With the addition of the TED-LIUM 3 corpus and positive results from the auto-review process the r20190609 release of the English Zamia-Speech models for Kaldi has been trained on the largest amount of audio material yet (over 1100 hours):
zamia_en 0:05:38 voxforge_en 102:07:05 cv_corpus_v1 252:31:11 librispeech 450:49:09 ljspeech 23:13:54 m_ailabs_en 106:28:20 tedlium3 210:13:30
additionally 400 hours of noise-augmented audio derived from the above corpora were used (background noise and phone codecs):
voxforge_en_noisy 22:01:40 librispeech_noisy 119:03:26 cv_corpus_v1_noisy 78:57:16 cv_corpus_v1_phone 61:38:33 zamia_en_noisy 0:02:08 voxforge_en_phone 18:02:35 librispeech_phone 106:35:33 zamia_en_phone 0:01:11
so in total this release has been trained on over 1500 hours of audio material (training took over 6 weeks on a GeForce GTX 1080 Ti GPU).

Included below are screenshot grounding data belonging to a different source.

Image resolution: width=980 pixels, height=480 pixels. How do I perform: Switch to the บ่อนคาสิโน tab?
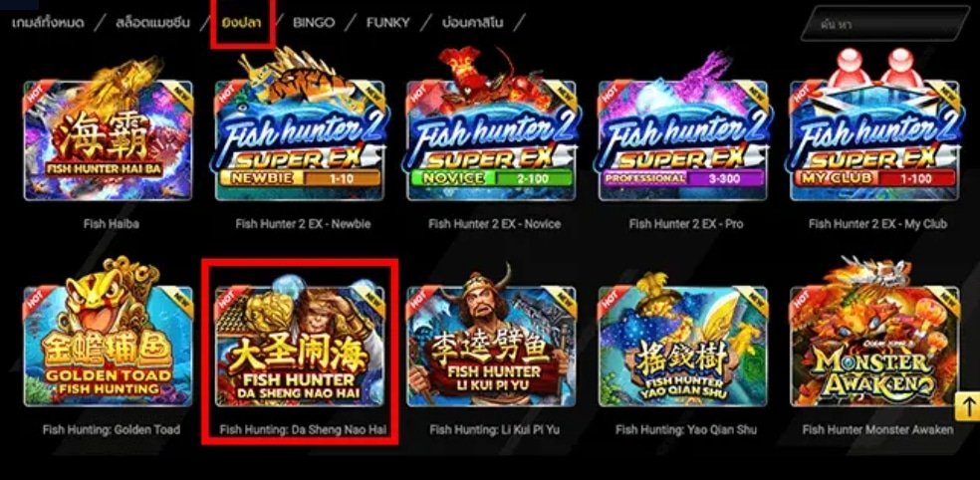472,23
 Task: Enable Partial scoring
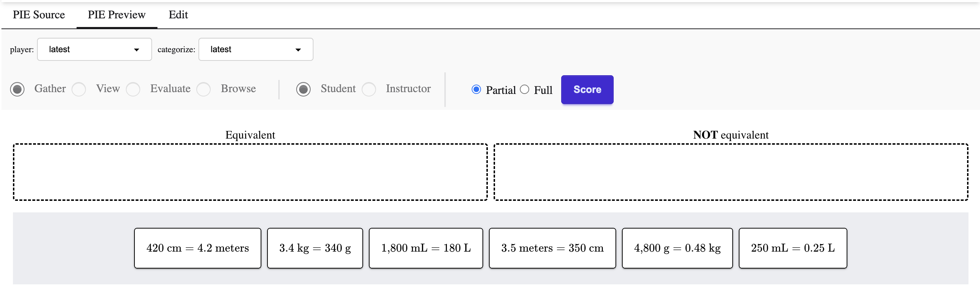(476, 89)
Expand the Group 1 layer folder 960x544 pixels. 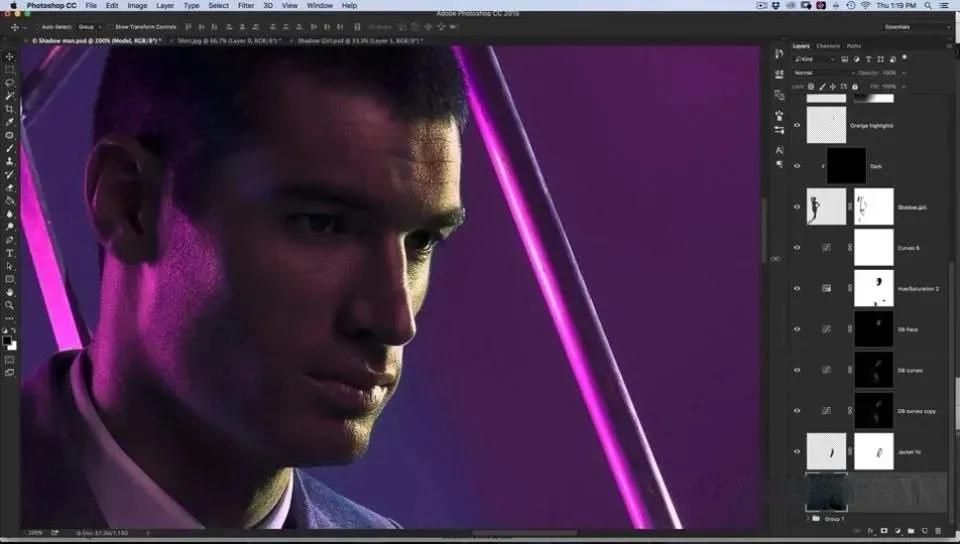pyautogui.click(x=807, y=519)
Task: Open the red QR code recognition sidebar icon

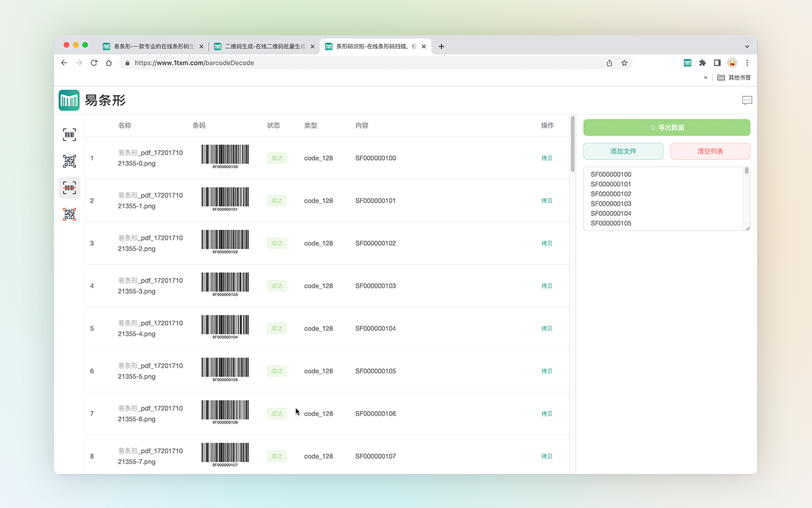Action: (69, 215)
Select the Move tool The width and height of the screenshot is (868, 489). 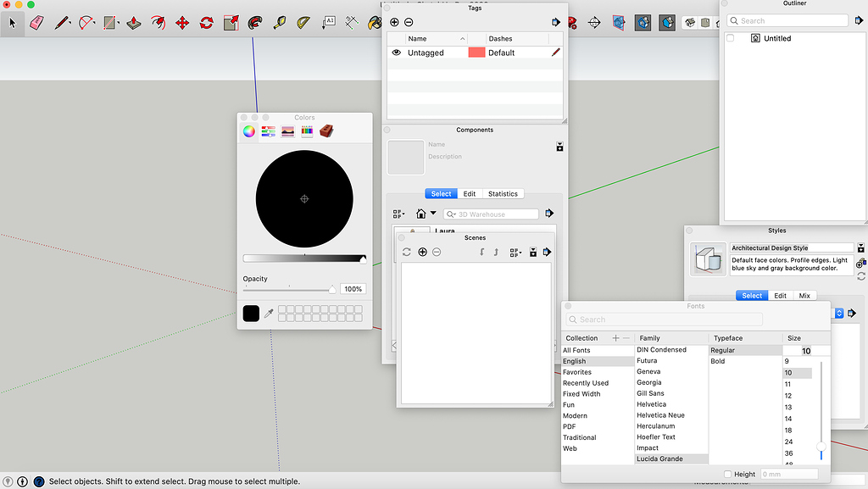[182, 22]
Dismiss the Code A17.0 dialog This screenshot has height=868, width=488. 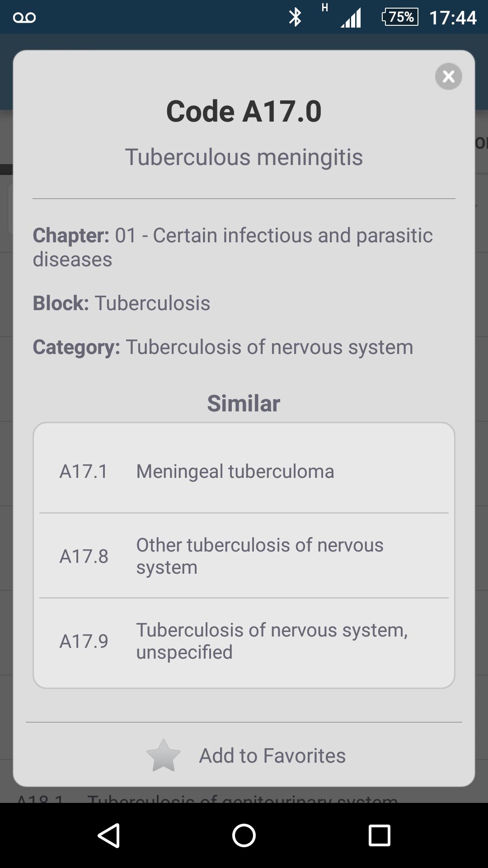point(448,76)
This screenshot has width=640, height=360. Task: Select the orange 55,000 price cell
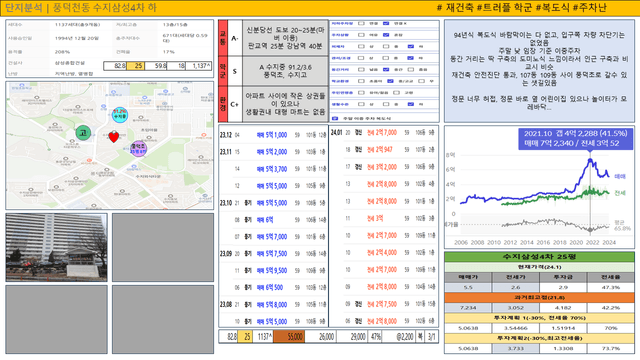coord(289,337)
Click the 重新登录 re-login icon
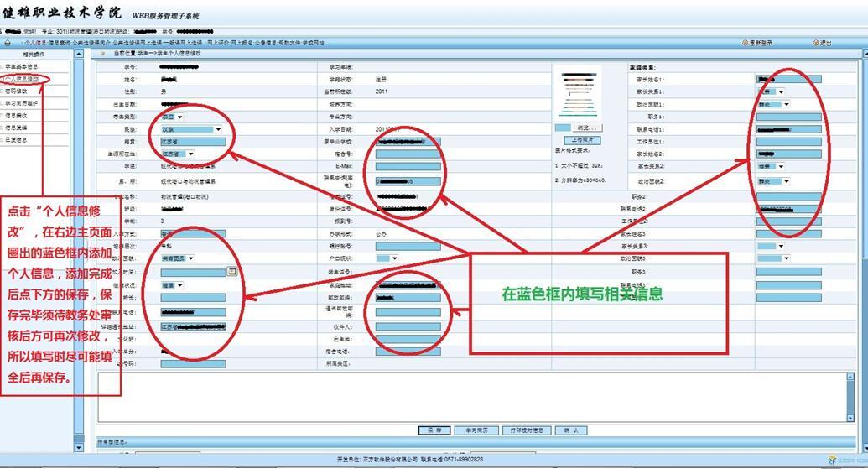Viewport: 868px width, 469px height. [x=746, y=42]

%WER 10.64 exp/nnet3_chain/tdnn_250/decode_test/wer_8_0.0 %WER 8.84 exp/nnet3_chain/tdnn_f/decode_test/wer_8_0.0 %WER 5.80 exp/nnet3_chain/tdnn_fl/decode_test/wer_9_0.0
The tdnn_250 model is the smallest one meant for use in embedded applications (i.e. RPi-3 class hardware), tdnn_f is our regular model, tdnn_fl is the tdnn_f model adapted to a larger language model (results illustrate the importance of language model domain adaptation btw.).